While California is one of the first states to pass such legislation, it likely will not be the last. Though the EEOC has been warning employers since at least 2006 that “no-rehire” clauses could be viewed as retaliation against employees who come forward with claims of harassment or discrimination, federal case law tended to routinely uphold such clauses. However, citing the #Metoo movement as having made clear some of the more egregious problems of “no-rehire” provisions, Vermont passed a law prohibiting such provisions, effective July 2018. A little over a year later, California has now followed suit.

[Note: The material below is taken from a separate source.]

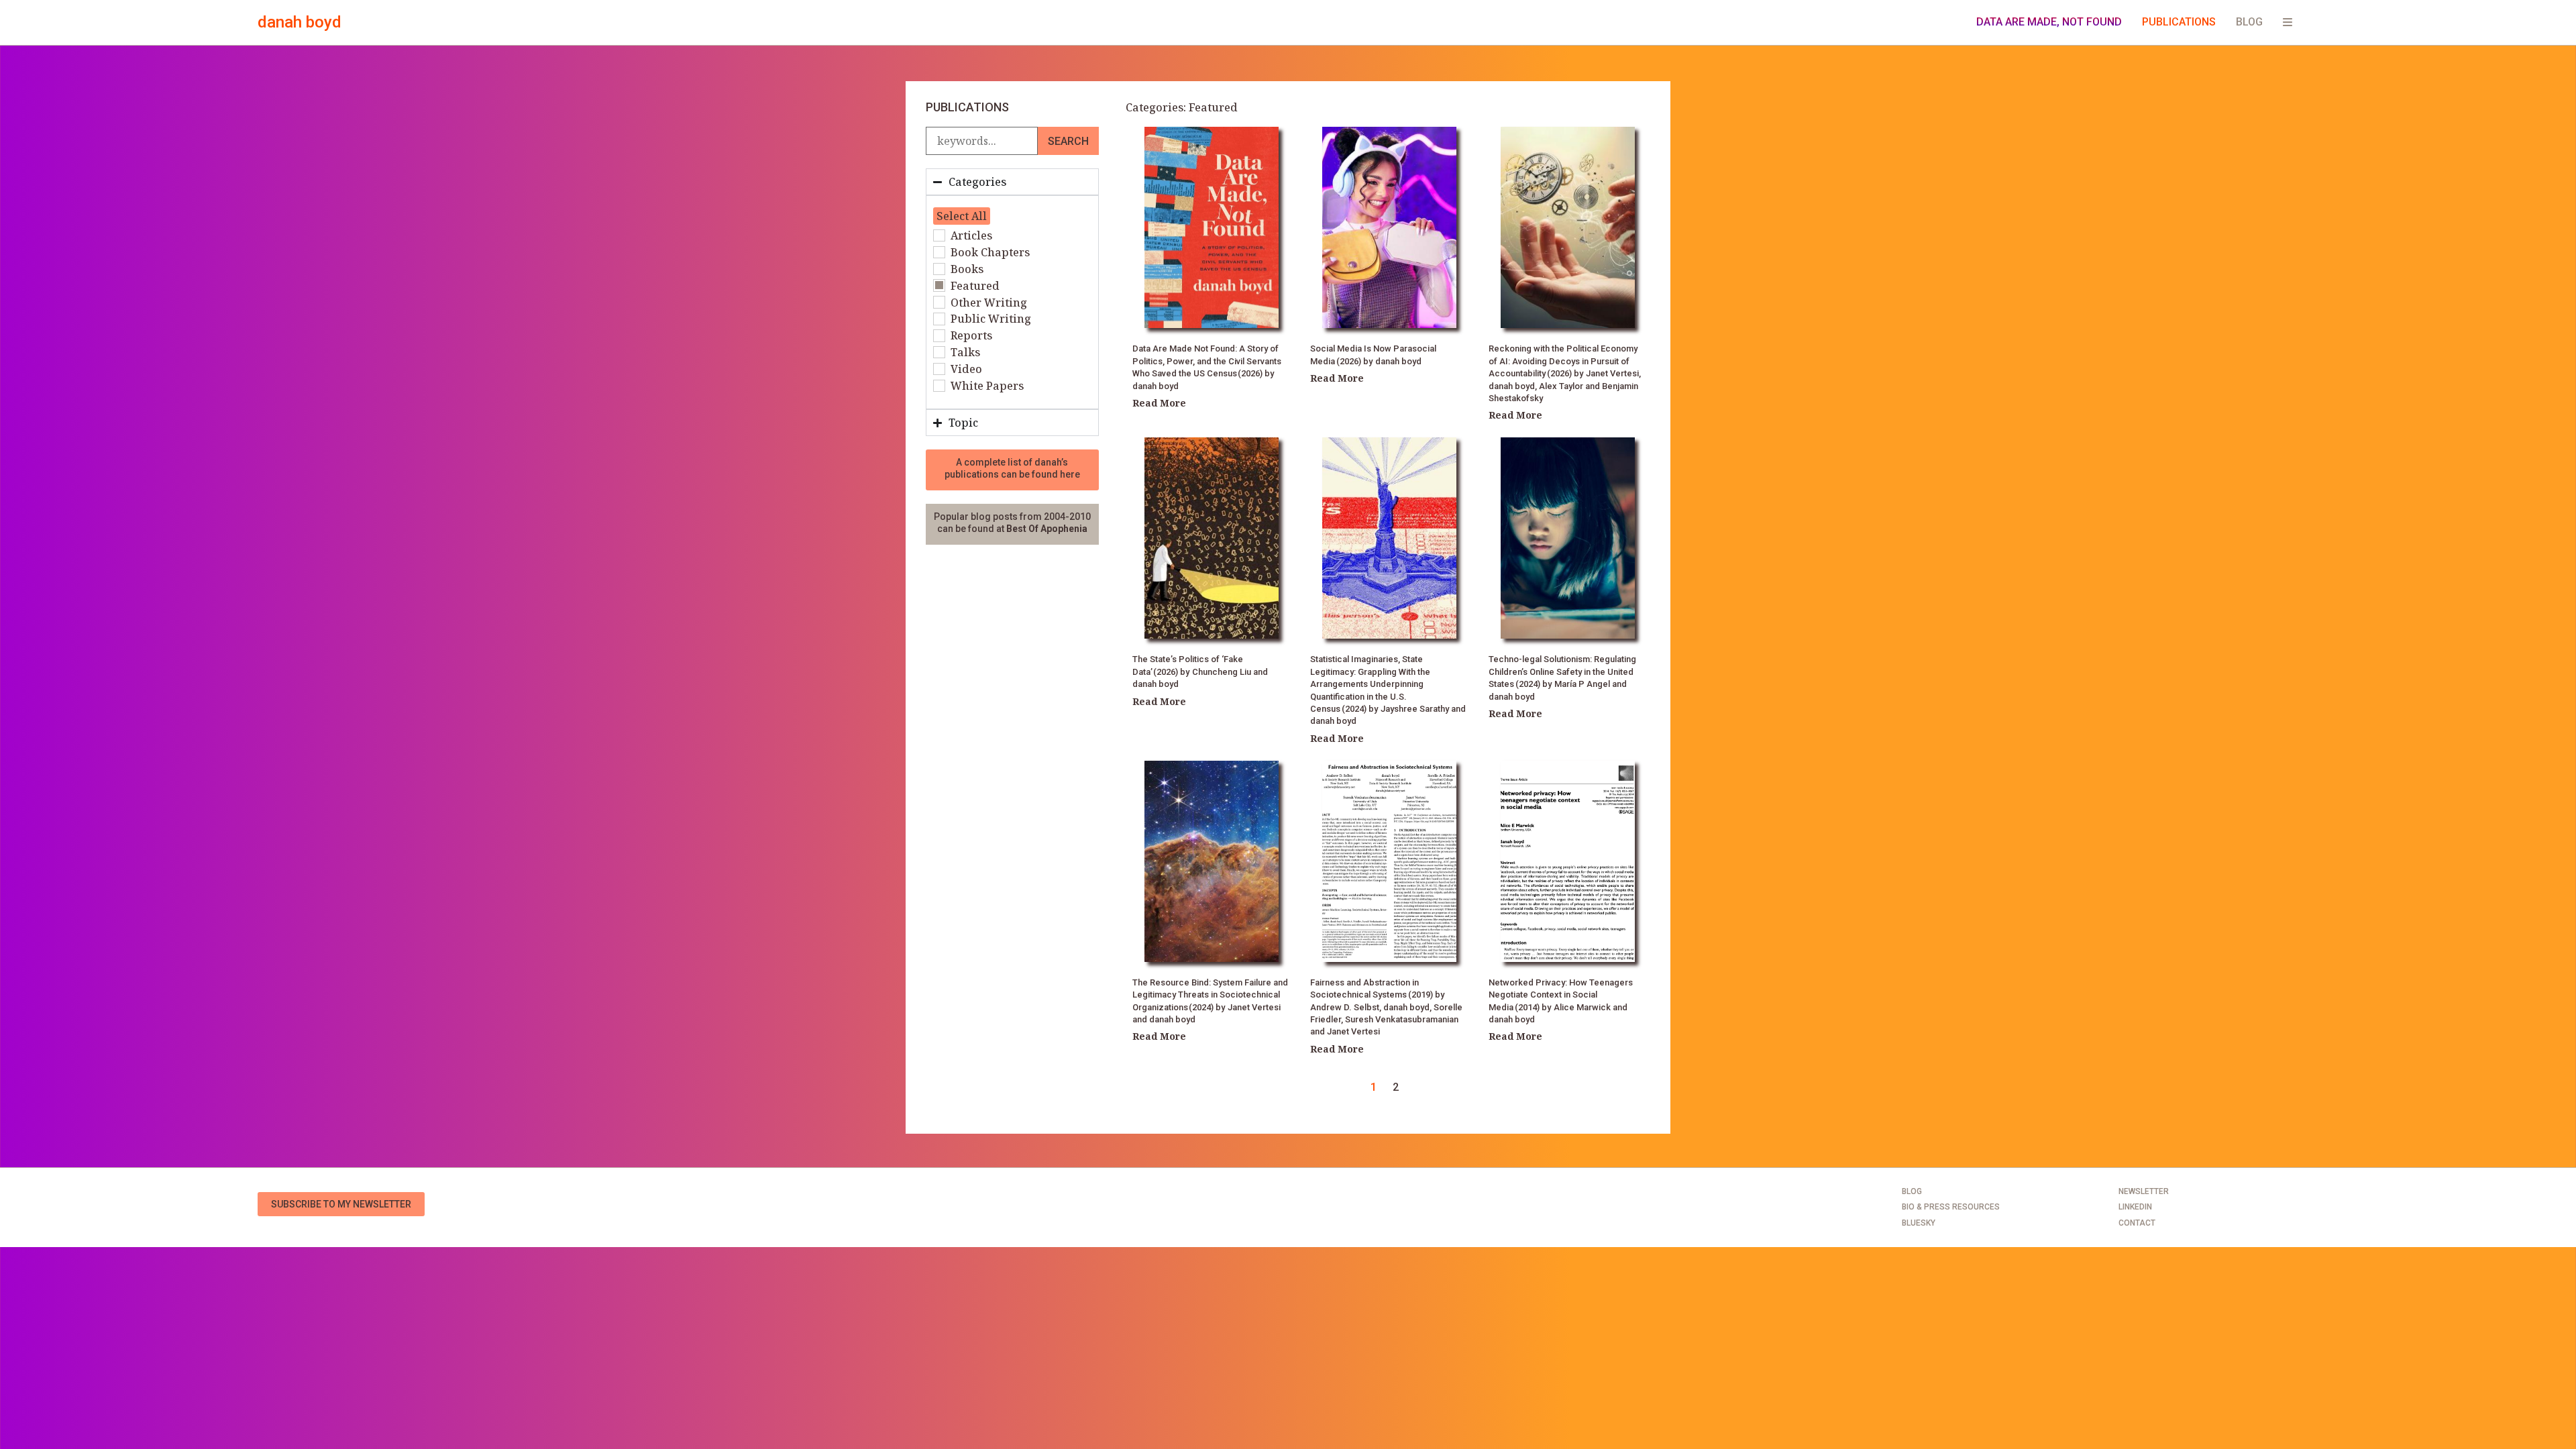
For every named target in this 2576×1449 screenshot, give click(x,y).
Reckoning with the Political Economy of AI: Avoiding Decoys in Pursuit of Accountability (1563, 360)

A “no-rehire” provision in a settlement or severance agreement entered on or after January 1, 2020 will generally be void as a matter of law. However, there are notable exceptions and California employers may take the following steps now to ensure compliance with this new law:
- Finalize all settlement agreements with “no-rehire” clauses by the end of the year;
- Review and revise the language in template settlement and severance agreements to comply with AB 749, including:
- Either remove “no-rehire” provisions from template settlement and severance agreements; or
- Explicitly incorporate language into the provision with regards to the exceptions when “no-rehire” provisions may be used. These exceptions include:
- When there is “a legitimate non-discriminatory or non-retaliatory reason” for termination. Arguably, this exception is large enough to swallow the rule as it would likely apply to any termination; and
- When the employer has a good-faith belief the employee engaged in sexual harassment or committed sexual assault.